To test your quiz, you can use the check.py script:

$ ../.scripts/check.py
Checking homework06 quiz ...
     Q01 0.20
     Q02 0.20
     Q03 0.10
     Q04 0.20
     Q05 0.30
   Score 1.00 / 1.00
  Status Success

Guru Point (1 Extra Credit Point)

For extra credit, you are to make your own personal website such as:

To do so, you can use a platform such as GitHub Pages or use resources from the GitHub Student Developer Pack (which includes cloud and domain name credits).

Verification

To get credit for this Guru Point, share the link to your personal website to a TA to verify. You have up until a week after this assignment is due to verify your Guru Point.

Self-Service Extension

Remember that you can always forgo this Guru Point for two extra days to do the homework. That is, if you need an extension, you can simply skip the Guru Point and you will automatically have until Monday to complete the assignment for full credit.

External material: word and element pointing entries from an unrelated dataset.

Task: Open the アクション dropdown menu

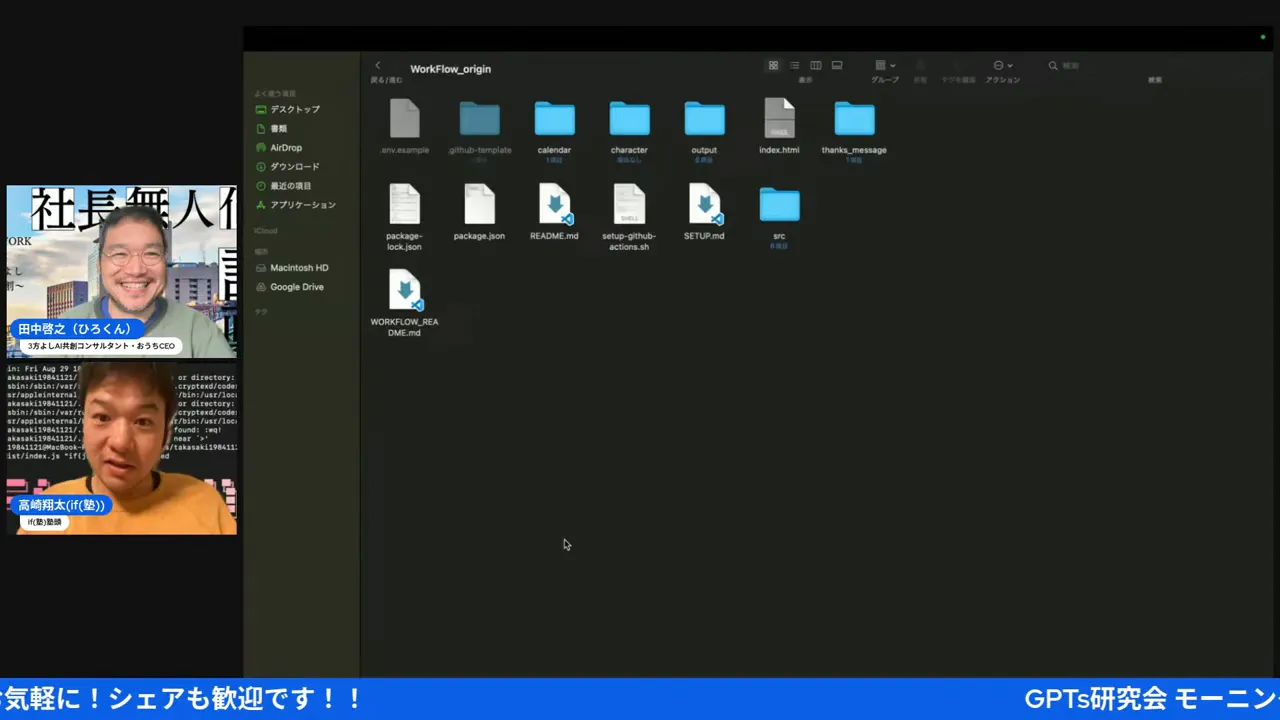Action: click(1003, 65)
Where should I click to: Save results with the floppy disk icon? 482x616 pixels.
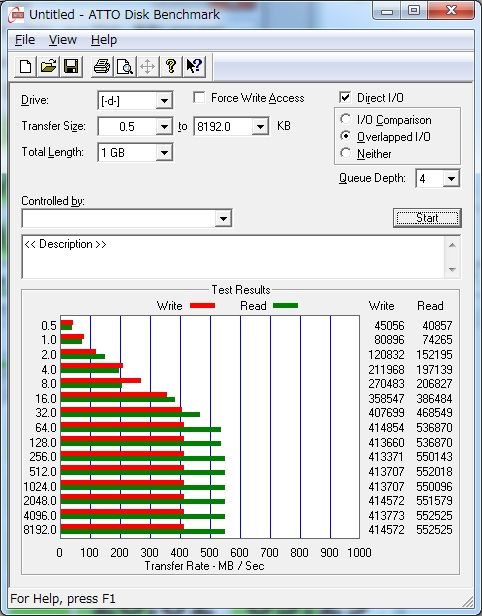(x=71, y=66)
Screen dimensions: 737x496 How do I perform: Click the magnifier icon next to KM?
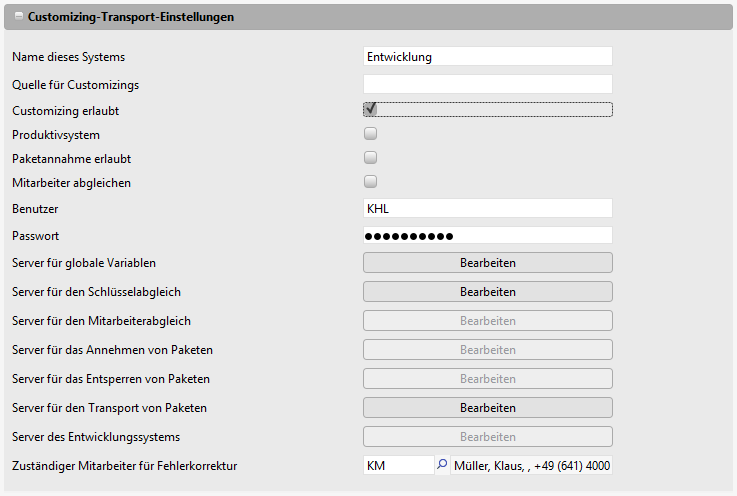coord(442,465)
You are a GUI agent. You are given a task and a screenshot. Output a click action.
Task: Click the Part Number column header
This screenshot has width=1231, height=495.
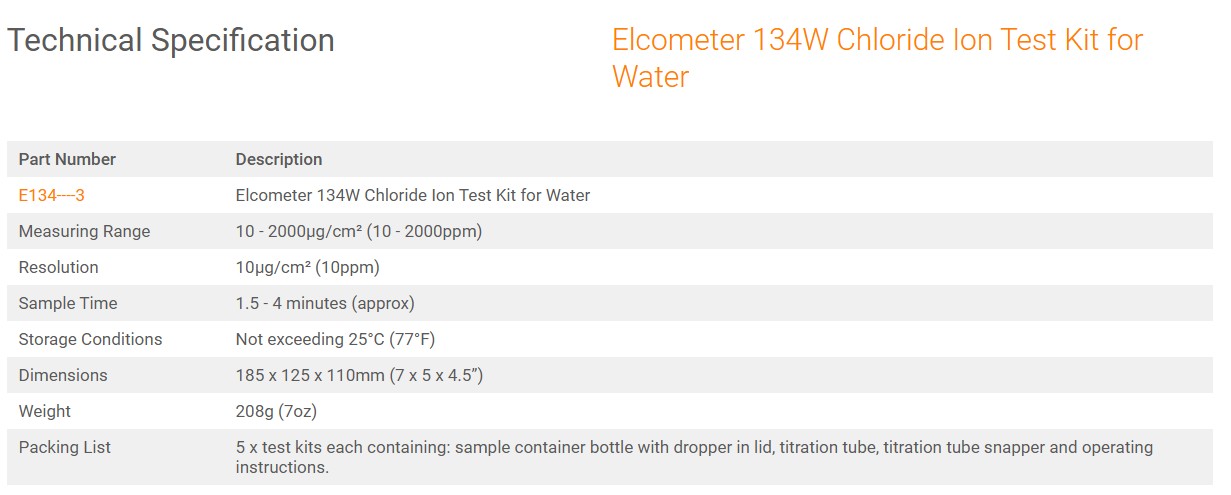click(67, 159)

Just leave a note on your Pull Request of your intentions.

Submission (11 Points)

To submit your assignment, please commit your work to the homework06 folder of your homework06 branch in your assignments GitHub repository. Your homework06 folder should only contain the following files:

Note: You do not need to commit the test scripts because the Makefile automatically downloads them.

#-----------------------------------------------------------------------
# Make sure you have already completed Activity 0: Preparation
#-----------------------------------------------------------------------
...
$ git add miles.py                                    # Mark changes for commit
$ git commit -m "Homework 06: Activity 1 completed"   # Record changes
...
$ git add answers.json                                # Mark changes for commit
$ git commit -m "Homework 06: Activity 2 completed"   # Record changes
...
$ git push -u origin homework06                       # Push branch to GitHub

Pull Request

Remember to create a Pull Request and assign the appropriate TA from the Reading 07 TA List.

DO NOT MERGE your own Pull Request. The TAs use open Pull Requests to keep track of which assignments to grade. Closing them yourself will cause a delay in grading and confuse the TAs.